The first teeth were outside the mouth. Paleontologists (people who study fossils) have presented evidence that the first teeth were specialized scales, appearing on shark-like fish around 400 million years ago. These pointy scales were positioned around the lips, where it’s thought they would convey an advantage to the fish in capturing and holding on to prey. The adaptation proved to be a very useful one, refined over millennia, and co-opted by zillions of animals, including us.
Everyone smiles in the same language. Savvy world travelers are aware that certain gestures and behaviors that mean one thing in one culture may mean something very different in another society. (The “thumbs up” gesture, for example, is considered obscene in Thailand and some areas of the Middle East.) A smile, on the other face, is generally recognized as being interpreted the same way (as a sign of pleasure and warm greeting) in every culture. It appears to be one of the few truly innate behaviors we have as human beings. Even babies smile and respond to smiles in their first year of life.

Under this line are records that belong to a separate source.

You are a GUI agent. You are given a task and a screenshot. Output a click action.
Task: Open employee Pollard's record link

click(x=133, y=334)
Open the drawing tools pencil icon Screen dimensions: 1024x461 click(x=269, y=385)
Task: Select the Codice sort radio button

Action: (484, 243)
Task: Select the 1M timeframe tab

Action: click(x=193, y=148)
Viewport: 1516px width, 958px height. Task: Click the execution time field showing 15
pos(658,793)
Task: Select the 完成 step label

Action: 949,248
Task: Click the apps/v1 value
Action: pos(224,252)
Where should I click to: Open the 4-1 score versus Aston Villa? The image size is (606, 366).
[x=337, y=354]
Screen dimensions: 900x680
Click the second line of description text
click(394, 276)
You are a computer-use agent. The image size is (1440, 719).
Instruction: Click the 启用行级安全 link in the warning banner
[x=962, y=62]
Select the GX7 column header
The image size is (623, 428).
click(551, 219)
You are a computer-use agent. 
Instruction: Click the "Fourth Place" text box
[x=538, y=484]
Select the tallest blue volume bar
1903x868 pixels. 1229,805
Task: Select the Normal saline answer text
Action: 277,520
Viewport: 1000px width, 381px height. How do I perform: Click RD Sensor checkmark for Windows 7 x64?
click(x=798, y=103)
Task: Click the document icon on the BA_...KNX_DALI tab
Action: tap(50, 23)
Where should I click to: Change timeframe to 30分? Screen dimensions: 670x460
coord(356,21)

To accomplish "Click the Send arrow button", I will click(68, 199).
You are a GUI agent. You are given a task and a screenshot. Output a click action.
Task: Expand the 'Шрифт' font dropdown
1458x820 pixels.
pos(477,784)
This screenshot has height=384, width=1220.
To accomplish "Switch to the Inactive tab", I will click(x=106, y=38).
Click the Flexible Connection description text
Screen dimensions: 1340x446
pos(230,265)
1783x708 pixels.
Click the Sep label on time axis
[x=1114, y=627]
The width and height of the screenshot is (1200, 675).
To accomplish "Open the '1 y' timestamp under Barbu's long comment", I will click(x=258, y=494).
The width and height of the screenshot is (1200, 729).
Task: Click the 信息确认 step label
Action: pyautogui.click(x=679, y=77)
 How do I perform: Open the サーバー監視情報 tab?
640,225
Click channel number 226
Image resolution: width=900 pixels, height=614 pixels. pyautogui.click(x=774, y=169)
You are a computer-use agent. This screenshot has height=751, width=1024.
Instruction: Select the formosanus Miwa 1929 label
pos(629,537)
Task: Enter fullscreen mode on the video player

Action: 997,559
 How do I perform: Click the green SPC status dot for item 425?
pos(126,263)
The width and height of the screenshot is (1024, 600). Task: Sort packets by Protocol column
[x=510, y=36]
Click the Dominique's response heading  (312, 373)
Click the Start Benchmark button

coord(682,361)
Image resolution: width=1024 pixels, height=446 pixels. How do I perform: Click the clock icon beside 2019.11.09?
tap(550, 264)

Your appendix, little toe and wisdom teeth have something in common, besides being part of (most) people’s anatomy. All three are often considered “vestigial,” serving little or no purpose in modern human beings. Wisdom teeth are thought to be an evolutionary holdover from when human diets included much more food that was tough or hard. This third set of molars usually doesn’t erupt until a person’s late teens or early twenties (when they’re optimistically considered to be gaining wisdom).